Scegliere una ferrite con corrente nominale almeno doppia della massima corrente di carico attesa per il ramo di alimentazione filtrato. Questo garantisce di evitare saturazioni del nucleo.
- Stabilire la massima resistenza serie accettabile e ridurre al minimo la resistenza in continua del filtro, in modo da ridurre cadute di tensione.
- Stabilire la banda di frequenza entro cui desideriamo avere attenuazione.
- Verificare in simulazione che la presenza del filtro non porti la tensione al di sotto o in prossimità dei minimi di specifica del dispositivo alimentato, in nessuna condizione operativa.
- Verificare in simulazione che eventuali antirisonanze non violino il valore di impedenza Target per alcuna frequenza nel range operativo. Aggiungere un condensatore di decoupling qualora si presentino violazioni ed aggiustarne il valore in simulazione.
- Verificare in simulazione la risposta a transiente del circuito di alimentazione con filtro, per verificare l’assenza di overshoot ed oscillazioni che possano violare i limiti raccomandati imposti dai componenti alimentati.
- Verificare in simulazione l’impedenza di trasferimento dell’isola di alimentazione a valle del filtro rispetto ad altri rami del sistema di alimentazione per decidere se l’attenuazione ottenuta sia soddisfacente.
L’applicazione delle ferriti risulta in generale conveniente quando si debbano isolare circuiti analogici sensibili al rumore in una applicazione mista, con circuiteria analogica e digitale aventi sensibilità diverse.

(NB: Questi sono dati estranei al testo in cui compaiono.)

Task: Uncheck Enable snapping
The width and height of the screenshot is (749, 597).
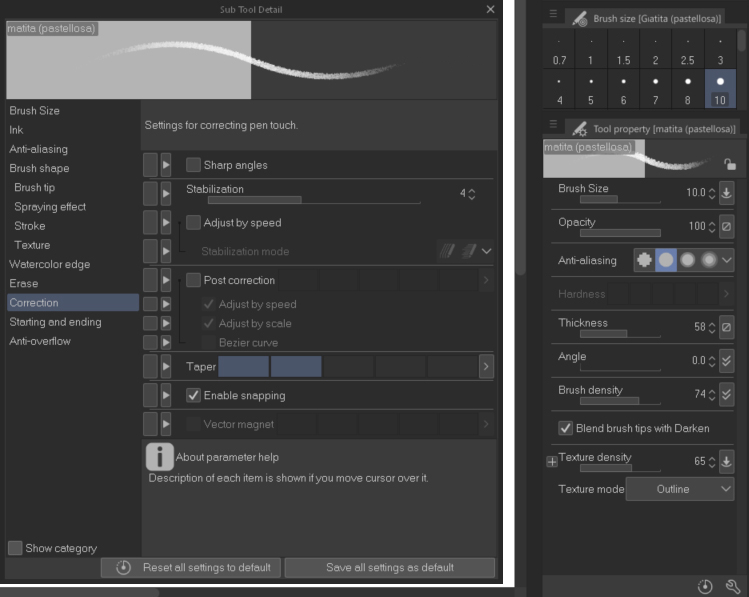Action: point(194,396)
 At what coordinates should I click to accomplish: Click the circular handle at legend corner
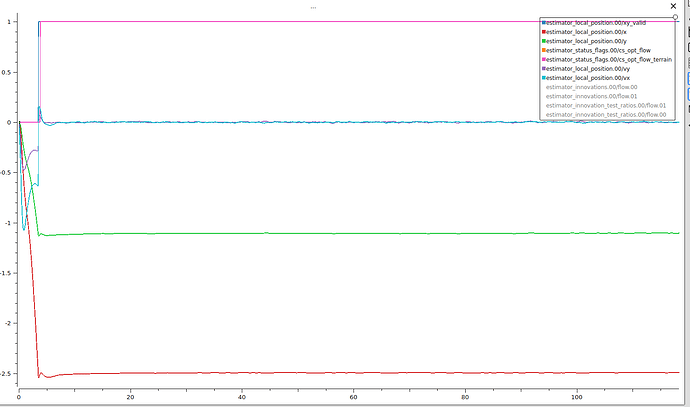coord(675,18)
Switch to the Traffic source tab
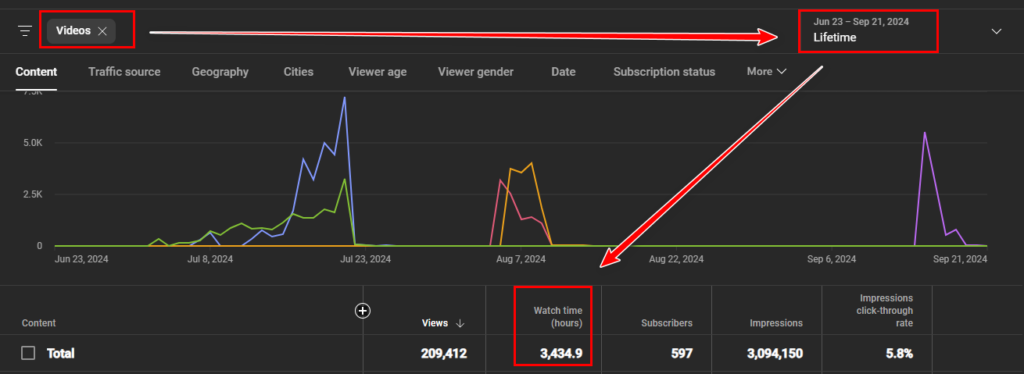The height and width of the screenshot is (374, 1024). [x=124, y=72]
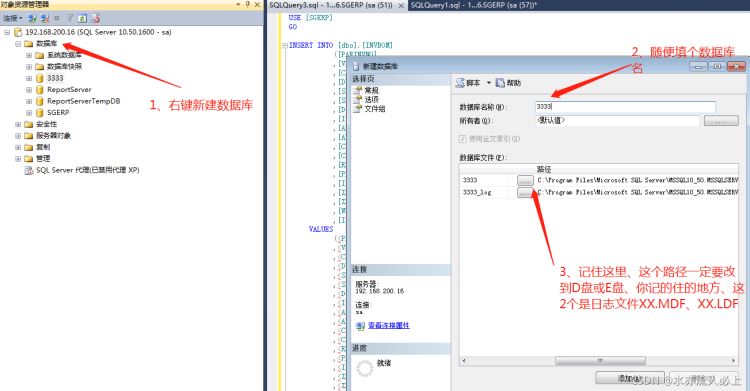Click the 帮助 help icon in dialog toolbar
The width and height of the screenshot is (750, 391).
500,83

Esistono anche nuclei in ferrite ad anello, montati in modo da avvolgere stretamente entrambi i conduttori di alimentazione di un circuito o apparecchiatura. La presenza di correnti di modo comune crea però un campo risultante diverso da zero e dissipazione nella ferrite. Questa si presenta quindi come una impedenza serie bassissima per le correnti funzionali dell’apparecchiatura, ma come impedenza significativa che dissipa in calore l’energia associata a correnti di disturbo sovraimposto. Sono questi i rigonfiamenti che notiamo ad esempio sui cavi di alimentazione dei moderni monitor da computer.
Simulazioni su SPICE
LTspice, il programma di simulazione generosamente reso disponibile da Linear Technology, è sempre più diffuso ed usato, non ha restrizioni nel numero di nodi del circuito e di componenti e grazie anche al supporto di una community online.

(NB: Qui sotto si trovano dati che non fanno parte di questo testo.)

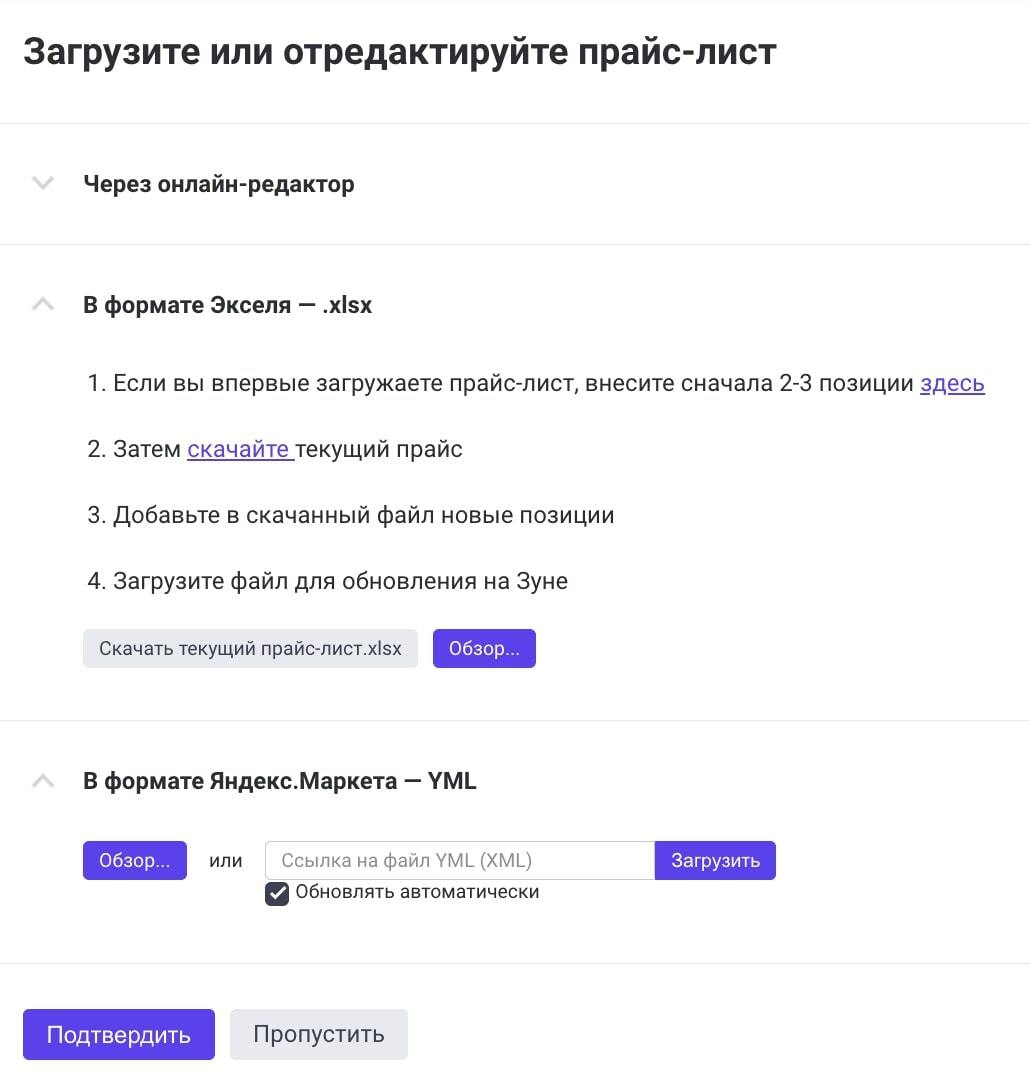This screenshot has height=1086, width=1030.
Task: Collapse the Excel .xlsx section chevron
Action: pos(43,304)
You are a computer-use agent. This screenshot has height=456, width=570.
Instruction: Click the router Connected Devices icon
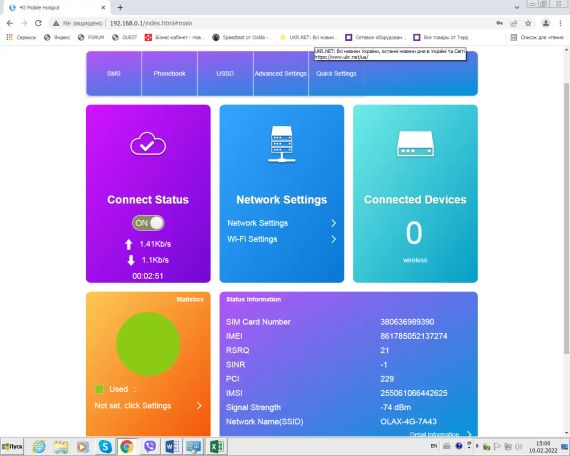point(415,144)
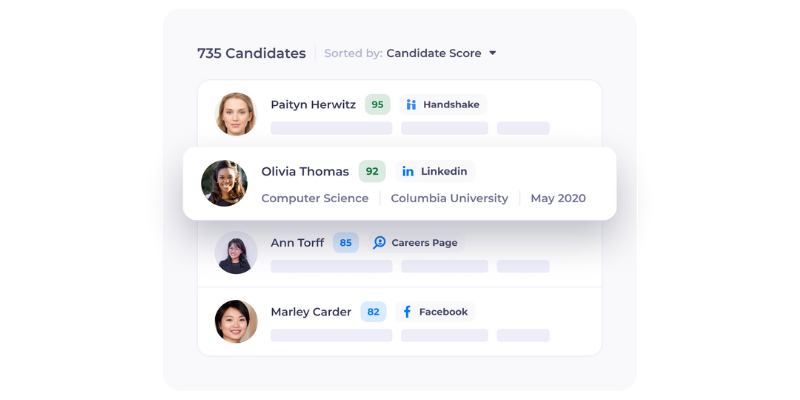Click the Columbia University label
The height and width of the screenshot is (400, 800).
click(449, 198)
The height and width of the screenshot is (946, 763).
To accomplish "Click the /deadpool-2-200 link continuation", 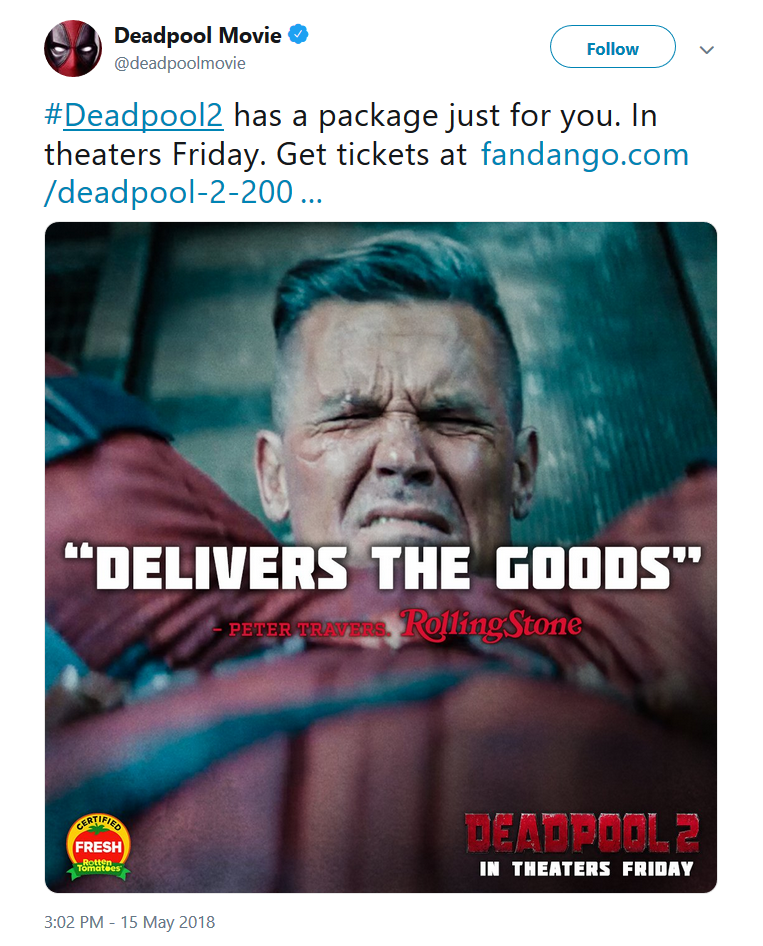I will point(183,192).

Proviamo ora a completare progressivamente il circuito in cui la ferrite è inserita e verificarne il comportamento a livello sistema invece che singolo componente. Aggiungiamo, quindi, un condensatore da 100 nF che rappresenta il decoupling locale dell’alimentazione che intendiamo filtrare.
A bassa e media frequenza l’impedenza è relativamente bassa, la ferrite ha basse perdite ferromagnetiche e si comporta, quindi, come un induttore. A frequenze maggiori di qualche MHz, i fenomeni dissipativi prevalgono e l’impedenza aumenta fino a presentare un picco per poi decrescere.
Per il componente scelto, il picco si ha nei dintorni di 250 MHz ma l’impedenza si mantiene significativa fino a ben oltre 1 GHz, promettendo una certa efficacia nel filtraggio del rumore ad alta frequenza.
Questo approssimazione può essere in parte dovuta alla corrente di carico in continua (abbiamo usato 1A per un componente con corrente nominale di 0.4A), ma si consiglia comunque di acquisire misure sul componente scelto per applicazioni critiche ed, eventualmente, procedere ad un aggiustamento fine dei parametri del modello Spice.